■ **Aim of the task**
Copy every one of the records below word for word, with no changes.

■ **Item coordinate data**
****************************************
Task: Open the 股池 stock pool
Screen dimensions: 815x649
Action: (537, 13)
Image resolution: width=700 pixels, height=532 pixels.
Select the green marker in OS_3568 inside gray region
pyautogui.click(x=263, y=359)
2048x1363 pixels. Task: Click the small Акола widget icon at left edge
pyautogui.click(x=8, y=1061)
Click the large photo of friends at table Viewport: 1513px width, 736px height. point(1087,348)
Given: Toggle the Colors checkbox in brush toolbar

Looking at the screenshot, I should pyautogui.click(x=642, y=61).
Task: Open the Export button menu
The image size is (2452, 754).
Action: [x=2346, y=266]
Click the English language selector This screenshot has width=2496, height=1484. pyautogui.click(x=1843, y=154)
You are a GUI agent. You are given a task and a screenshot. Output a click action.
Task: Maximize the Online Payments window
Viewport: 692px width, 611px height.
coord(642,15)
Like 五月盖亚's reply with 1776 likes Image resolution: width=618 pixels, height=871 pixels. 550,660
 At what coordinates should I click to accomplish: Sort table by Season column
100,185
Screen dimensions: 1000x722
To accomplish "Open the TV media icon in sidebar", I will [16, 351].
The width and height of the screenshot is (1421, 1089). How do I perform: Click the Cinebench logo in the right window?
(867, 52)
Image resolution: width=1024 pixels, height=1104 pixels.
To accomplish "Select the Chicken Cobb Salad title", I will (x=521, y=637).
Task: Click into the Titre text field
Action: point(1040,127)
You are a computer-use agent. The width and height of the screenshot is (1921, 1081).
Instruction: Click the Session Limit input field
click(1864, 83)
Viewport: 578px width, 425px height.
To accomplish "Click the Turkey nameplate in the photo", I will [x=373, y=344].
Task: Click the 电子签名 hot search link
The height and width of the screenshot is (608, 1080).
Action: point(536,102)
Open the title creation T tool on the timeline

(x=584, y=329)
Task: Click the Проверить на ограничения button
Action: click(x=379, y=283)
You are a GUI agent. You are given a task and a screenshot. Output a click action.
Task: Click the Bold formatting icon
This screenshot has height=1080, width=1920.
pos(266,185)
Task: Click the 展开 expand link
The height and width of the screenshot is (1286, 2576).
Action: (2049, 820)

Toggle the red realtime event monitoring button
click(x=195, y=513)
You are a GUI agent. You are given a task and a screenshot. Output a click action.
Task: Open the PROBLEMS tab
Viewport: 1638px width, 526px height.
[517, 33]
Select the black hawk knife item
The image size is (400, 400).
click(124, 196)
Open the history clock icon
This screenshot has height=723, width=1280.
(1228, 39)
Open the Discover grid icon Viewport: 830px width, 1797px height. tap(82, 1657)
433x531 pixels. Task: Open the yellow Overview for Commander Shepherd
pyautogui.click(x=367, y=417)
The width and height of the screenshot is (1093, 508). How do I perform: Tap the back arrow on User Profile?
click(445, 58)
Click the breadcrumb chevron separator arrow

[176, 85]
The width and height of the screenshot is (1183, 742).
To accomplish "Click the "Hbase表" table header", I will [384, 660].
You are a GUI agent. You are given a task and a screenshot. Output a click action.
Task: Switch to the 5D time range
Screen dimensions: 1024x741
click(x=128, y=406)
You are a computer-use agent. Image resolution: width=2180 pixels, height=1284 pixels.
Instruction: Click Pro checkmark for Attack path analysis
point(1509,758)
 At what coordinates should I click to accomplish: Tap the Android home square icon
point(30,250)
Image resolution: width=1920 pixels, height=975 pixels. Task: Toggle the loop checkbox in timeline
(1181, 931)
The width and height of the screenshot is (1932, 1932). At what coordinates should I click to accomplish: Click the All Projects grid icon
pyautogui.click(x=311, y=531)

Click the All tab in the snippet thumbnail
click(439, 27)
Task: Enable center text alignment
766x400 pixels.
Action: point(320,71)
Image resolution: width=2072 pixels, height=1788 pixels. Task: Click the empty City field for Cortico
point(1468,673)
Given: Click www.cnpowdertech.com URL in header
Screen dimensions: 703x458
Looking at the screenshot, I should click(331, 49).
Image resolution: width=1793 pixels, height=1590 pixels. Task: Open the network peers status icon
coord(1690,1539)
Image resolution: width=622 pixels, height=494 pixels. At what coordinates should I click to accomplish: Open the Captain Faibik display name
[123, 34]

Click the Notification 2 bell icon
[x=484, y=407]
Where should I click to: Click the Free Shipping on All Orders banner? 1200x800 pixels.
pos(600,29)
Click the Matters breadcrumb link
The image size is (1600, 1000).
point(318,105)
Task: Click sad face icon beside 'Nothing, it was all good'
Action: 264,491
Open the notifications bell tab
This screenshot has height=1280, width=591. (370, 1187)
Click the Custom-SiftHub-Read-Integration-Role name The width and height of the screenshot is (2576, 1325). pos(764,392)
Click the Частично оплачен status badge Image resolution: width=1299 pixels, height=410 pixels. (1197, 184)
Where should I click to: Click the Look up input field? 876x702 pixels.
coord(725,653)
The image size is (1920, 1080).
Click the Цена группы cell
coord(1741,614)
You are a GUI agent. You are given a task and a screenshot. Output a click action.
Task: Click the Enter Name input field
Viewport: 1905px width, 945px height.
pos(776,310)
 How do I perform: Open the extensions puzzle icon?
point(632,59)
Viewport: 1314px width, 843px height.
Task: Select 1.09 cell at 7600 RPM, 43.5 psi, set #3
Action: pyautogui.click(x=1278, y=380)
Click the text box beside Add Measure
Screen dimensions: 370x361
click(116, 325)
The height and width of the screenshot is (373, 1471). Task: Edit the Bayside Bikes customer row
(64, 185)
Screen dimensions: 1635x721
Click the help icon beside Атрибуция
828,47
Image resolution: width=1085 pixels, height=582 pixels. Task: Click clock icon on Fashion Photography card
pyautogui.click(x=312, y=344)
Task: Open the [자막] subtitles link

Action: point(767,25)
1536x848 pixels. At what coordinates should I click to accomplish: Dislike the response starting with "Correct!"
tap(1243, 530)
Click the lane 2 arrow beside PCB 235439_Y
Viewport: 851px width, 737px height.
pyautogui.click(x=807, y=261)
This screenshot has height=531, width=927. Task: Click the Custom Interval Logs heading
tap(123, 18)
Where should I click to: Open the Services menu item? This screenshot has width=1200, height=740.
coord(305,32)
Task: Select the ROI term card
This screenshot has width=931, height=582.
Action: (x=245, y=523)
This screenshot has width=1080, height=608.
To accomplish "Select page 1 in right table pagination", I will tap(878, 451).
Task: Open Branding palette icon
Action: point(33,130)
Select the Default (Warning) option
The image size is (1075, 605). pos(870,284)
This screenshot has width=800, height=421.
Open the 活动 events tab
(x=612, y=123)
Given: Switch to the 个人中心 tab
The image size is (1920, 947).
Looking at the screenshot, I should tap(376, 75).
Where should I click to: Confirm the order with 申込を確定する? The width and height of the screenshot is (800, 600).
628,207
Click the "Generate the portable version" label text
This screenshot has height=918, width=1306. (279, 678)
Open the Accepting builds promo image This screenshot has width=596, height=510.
****************************************
■ **The response**
Task: Open the 股池 stock pool
Screen dimensions: 815x649
Action: (537, 13)
Image resolution: width=700 pixels, height=532 pixels.
Select the green marker in OS_3568 inside gray region
pyautogui.click(x=263, y=359)
2048x1363 pixels. Task: Click the small Акола widget icon at left edge
pyautogui.click(x=8, y=1061)
Click the large photo of friends at table Viewport: 1513px width, 736px height. point(1087,348)
Given: Toggle the Colors checkbox in brush toolbar

Looking at the screenshot, I should pyautogui.click(x=642, y=61).
Task: Open the Export button menu
The image size is (2452, 754).
Action: [x=2346, y=266]
Click the English language selector This screenshot has width=2496, height=1484. pyautogui.click(x=1843, y=154)
You are a GUI agent. You are given a task and a screenshot. Output a click action.
Task: Maximize the Online Payments window
Viewport: 692px width, 611px height.
coord(642,15)
Like 五月盖亚's reply with 1776 likes Image resolution: width=618 pixels, height=871 pixels. 550,660
 At what coordinates should I click to accomplish: Sort table by Season column
100,185
Screen dimensions: 1000x722
To accomplish "Open the TV media icon in sidebar", I will [16, 351].
The width and height of the screenshot is (1421, 1089). How do I perform: Click the Cinebench logo in the right window?
(867, 52)
Image resolution: width=1024 pixels, height=1104 pixels.
To accomplish "Select the Chicken Cobb Salad title", I will (x=521, y=637).
Task: Click into the Titre text field
Action: point(1040,127)
You are a computer-use agent. The width and height of the screenshot is (1921, 1081).
Instruction: Click the Session Limit input field
click(1864, 83)
Viewport: 578px width, 425px height.
To accomplish "Click the Turkey nameplate in the photo", I will [x=373, y=344].
Task: Click the 电子签名 hot search link
The height and width of the screenshot is (608, 1080).
Action: point(536,102)
Open the title creation T tool on the timeline

(x=584, y=329)
Task: Click the Проверить на ограничения button
Action: click(x=379, y=283)
You are a GUI agent. You are given a task and a screenshot. Output a click action.
Task: Click the Bold formatting icon
This screenshot has height=1080, width=1920.
pos(266,185)
Task: Click the 展开 expand link
The height and width of the screenshot is (1286, 2576).
Action: (2049, 820)

Toggle the red realtime event monitoring button
click(x=195, y=513)
You are a GUI agent. You are given a task and a screenshot. Output a click action.
Task: Open the PROBLEMS tab
Viewport: 1638px width, 526px height.
[517, 33]
Select the black hawk knife item
The image size is (400, 400).
click(124, 196)
Open the history clock icon
This screenshot has height=723, width=1280.
(1228, 39)
Open the Discover grid icon Viewport: 830px width, 1797px height. tap(82, 1657)
433x531 pixels. Task: Open the yellow Overview for Commander Shepherd
pyautogui.click(x=367, y=417)
The width and height of the screenshot is (1093, 508). How do I perform: Tap the back arrow on User Profile?
click(445, 58)
Click the breadcrumb chevron separator arrow

[176, 85]
The width and height of the screenshot is (1183, 742).
To accomplish "Click the "Hbase表" table header", I will [384, 660].
You are a GUI agent. You are given a task and a screenshot. Output a click action.
Task: Switch to the 5D time range
Screen dimensions: 1024x741
click(x=128, y=406)
You are a computer-use agent. Image resolution: width=2180 pixels, height=1284 pixels.
Instruction: Click Pro checkmark for Attack path analysis
point(1509,758)
 At what coordinates should I click to accomplish: Tap the Android home square icon
point(30,250)
Image resolution: width=1920 pixels, height=975 pixels. Task: Toggle the loop checkbox in timeline
(1181, 931)
The width and height of the screenshot is (1932, 1932). At what coordinates should I click to accomplish: Click the All Projects grid icon
pyautogui.click(x=311, y=531)

Click the All tab in the snippet thumbnail
click(439, 27)
Task: Enable center text alignment
766x400 pixels.
Action: point(320,71)
Image resolution: width=2072 pixels, height=1788 pixels. Task: Click the empty City field for Cortico
point(1468,673)
Given: Click www.cnpowdertech.com URL in header
Screen dimensions: 703x458
Looking at the screenshot, I should click(331, 49).
Image resolution: width=1793 pixels, height=1590 pixels. Task: Open the network peers status icon
coord(1690,1539)
Image resolution: width=622 pixels, height=494 pixels. At what coordinates should I click to accomplish: Open the Captain Faibik display name
[123, 34]

Click the Notification 2 bell icon
[x=484, y=407]
Where should I click to: Click the Free Shipping on All Orders banner? 1200x800 pixels.
pos(600,29)
Click the Matters breadcrumb link
The image size is (1600, 1000).
point(318,105)
Task: Click sad face icon beside 'Nothing, it was all good'
Action: 264,491
Open the notifications bell tab
This screenshot has height=1280, width=591. (370, 1187)
Click the Custom-SiftHub-Read-Integration-Role name The width and height of the screenshot is (2576, 1325). pos(764,392)
Click the Частично оплачен status badge Image resolution: width=1299 pixels, height=410 pixels. (1197, 184)
Where should I click to: Click the Look up input field? 876x702 pixels.
coord(725,653)
The image size is (1920, 1080).
Click the Цена группы cell
coord(1741,614)
You are a GUI agent. You are given a task and a screenshot. Output a click action.
Task: Click the Enter Name input field
Viewport: 1905px width, 945px height.
pos(776,310)
 How do I perform: Open the extensions puzzle icon?
point(632,59)
Viewport: 1314px width, 843px height.
Task: Select 1.09 cell at 7600 RPM, 43.5 psi, set #3
Action: pyautogui.click(x=1278, y=380)
Click the text box beside Add Measure
Screen dimensions: 370x361
click(116, 325)
The height and width of the screenshot is (373, 1471). Task: Edit the Bayside Bikes customer row
(64, 185)
Screen dimensions: 1635x721
Click the help icon beside Атрибуция
828,47
Image resolution: width=1085 pixels, height=582 pixels. Task: Click clock icon on Fashion Photography card
pyautogui.click(x=312, y=344)
Task: Open the [자막] subtitles link

Action: point(767,25)
1536x848 pixels. At what coordinates should I click to accomplish: Dislike the response starting with "Correct!"
tap(1243, 530)
Click the lane 2 arrow beside PCB 235439_Y
Viewport: 851px width, 737px height.
pyautogui.click(x=807, y=261)
This screenshot has height=531, width=927. Task: Click the Custom Interval Logs heading
tap(123, 18)
Where should I click to: Open the Services menu item? This screenshot has width=1200, height=740.
coord(305,32)
Task: Select the ROI term card
This screenshot has width=931, height=582.
Action: (x=245, y=523)
This screenshot has width=1080, height=608.
To accomplish "Select page 1 in right table pagination", I will tap(878, 451).
Task: Open Branding palette icon
Action: point(33,130)
Select the Default (Warning) option
The image size is (1075, 605). pos(870,284)
This screenshot has width=800, height=421.
Open the 活动 events tab
(x=612, y=123)
Given: Switch to the 个人中心 tab
The image size is (1920, 947).
Looking at the screenshot, I should tap(376, 75).
Where should I click to: Confirm the order with 申込を確定する? The width and height of the screenshot is (800, 600).
628,207
Click the "Generate the portable version" label text
This screenshot has height=918, width=1306. (279, 678)
Open the Accepting builds promo image This screenshot has width=596, height=510.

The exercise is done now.